▶ **Problem description**: The expected output is every entry, repeated word for word.

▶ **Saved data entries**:
--- START ---
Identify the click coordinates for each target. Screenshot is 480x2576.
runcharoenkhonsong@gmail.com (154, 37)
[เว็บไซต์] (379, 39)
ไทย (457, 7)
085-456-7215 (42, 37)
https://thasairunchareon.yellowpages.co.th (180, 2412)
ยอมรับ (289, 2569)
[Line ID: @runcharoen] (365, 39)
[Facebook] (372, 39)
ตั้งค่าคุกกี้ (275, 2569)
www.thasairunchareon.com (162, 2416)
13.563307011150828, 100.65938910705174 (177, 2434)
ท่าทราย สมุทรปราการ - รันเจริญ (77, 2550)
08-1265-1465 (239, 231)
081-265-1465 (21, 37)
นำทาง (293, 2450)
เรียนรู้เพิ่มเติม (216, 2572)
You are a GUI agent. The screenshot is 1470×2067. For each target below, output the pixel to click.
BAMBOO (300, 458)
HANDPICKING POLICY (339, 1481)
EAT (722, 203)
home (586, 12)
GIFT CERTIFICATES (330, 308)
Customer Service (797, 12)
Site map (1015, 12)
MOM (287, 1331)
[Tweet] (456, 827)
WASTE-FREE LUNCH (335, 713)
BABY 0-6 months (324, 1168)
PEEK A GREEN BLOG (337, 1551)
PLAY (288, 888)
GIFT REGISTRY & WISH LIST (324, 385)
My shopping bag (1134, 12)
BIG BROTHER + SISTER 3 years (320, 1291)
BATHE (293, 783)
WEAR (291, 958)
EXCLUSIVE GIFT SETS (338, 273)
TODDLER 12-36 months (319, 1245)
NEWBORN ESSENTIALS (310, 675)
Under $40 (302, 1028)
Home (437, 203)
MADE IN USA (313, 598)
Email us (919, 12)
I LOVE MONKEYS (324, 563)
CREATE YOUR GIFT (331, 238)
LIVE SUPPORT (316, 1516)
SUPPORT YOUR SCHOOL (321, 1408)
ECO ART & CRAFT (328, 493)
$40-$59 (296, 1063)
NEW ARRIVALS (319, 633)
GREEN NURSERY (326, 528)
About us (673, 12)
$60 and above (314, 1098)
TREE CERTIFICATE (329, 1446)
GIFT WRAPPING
--- END ---
▶ **Response**:
Identify the click coordinates for each target. Screenshot is 480x2576.
runcharoenkhonsong@gmail.com (154, 37)
[เว็บไซต์] (379, 39)
ไทย (457, 7)
085-456-7215 (42, 37)
https://thasairunchareon.yellowpages.co.th (180, 2412)
ยอมรับ (289, 2569)
[Line ID: @runcharoen] (365, 39)
[Facebook] (372, 39)
ตั้งค่าคุกกี้ (275, 2569)
www.thasairunchareon.com (162, 2416)
13.563307011150828, 100.65938910705174 (177, 2434)
ท่าทราย สมุทรปราการ - รันเจริญ (77, 2550)
08-1265-1465 (239, 231)
081-265-1465 (21, 37)
นำทาง (293, 2450)
เรียนรู้เพิ่มเติม (216, 2572)
You are a GUI agent. The screenshot is 1470×2067. For each target below, output the pixel to click.
BAMBOO (300, 458)
HANDPICKING POLICY (339, 1481)
EAT (722, 203)
home (586, 12)
GIFT CERTIFICATES (330, 308)
Customer Service (797, 12)
Site map (1015, 12)
MOM (287, 1331)
[Tweet] (456, 827)
WASTE-FREE LUNCH (335, 713)
BABY 0-6 months (324, 1168)
PEEK A GREEN BLOG (337, 1551)
PLAY (288, 888)
GIFT REGISTRY & WISH LIST (324, 385)
My shopping bag (1134, 12)
BIG BROTHER + SISTER 3 years (320, 1291)
BATHE (293, 783)
WEAR (291, 958)
EXCLUSIVE GIFT SETS (338, 273)
TODDLER 12-36 months (319, 1245)
NEWBORN ESSENTIALS (310, 675)
Under $40 (302, 1028)
Home (437, 203)
MADE IN USA (313, 598)
Email us (919, 12)
I LOVE MONKEYS (324, 563)
CREATE YOUR GIFT (331, 238)
LIVE SUPPORT (316, 1516)
SUPPORT YOUR SCHOOL (321, 1408)
ECO ART & CRAFT (328, 493)
$40-$59 (296, 1063)
NEW ARRIVALS (319, 633)
GREEN NURSERY (326, 528)
About us (673, 12)
$60 and above (314, 1098)
TREE CERTIFICATE (329, 1446)
GIFT WRAPPING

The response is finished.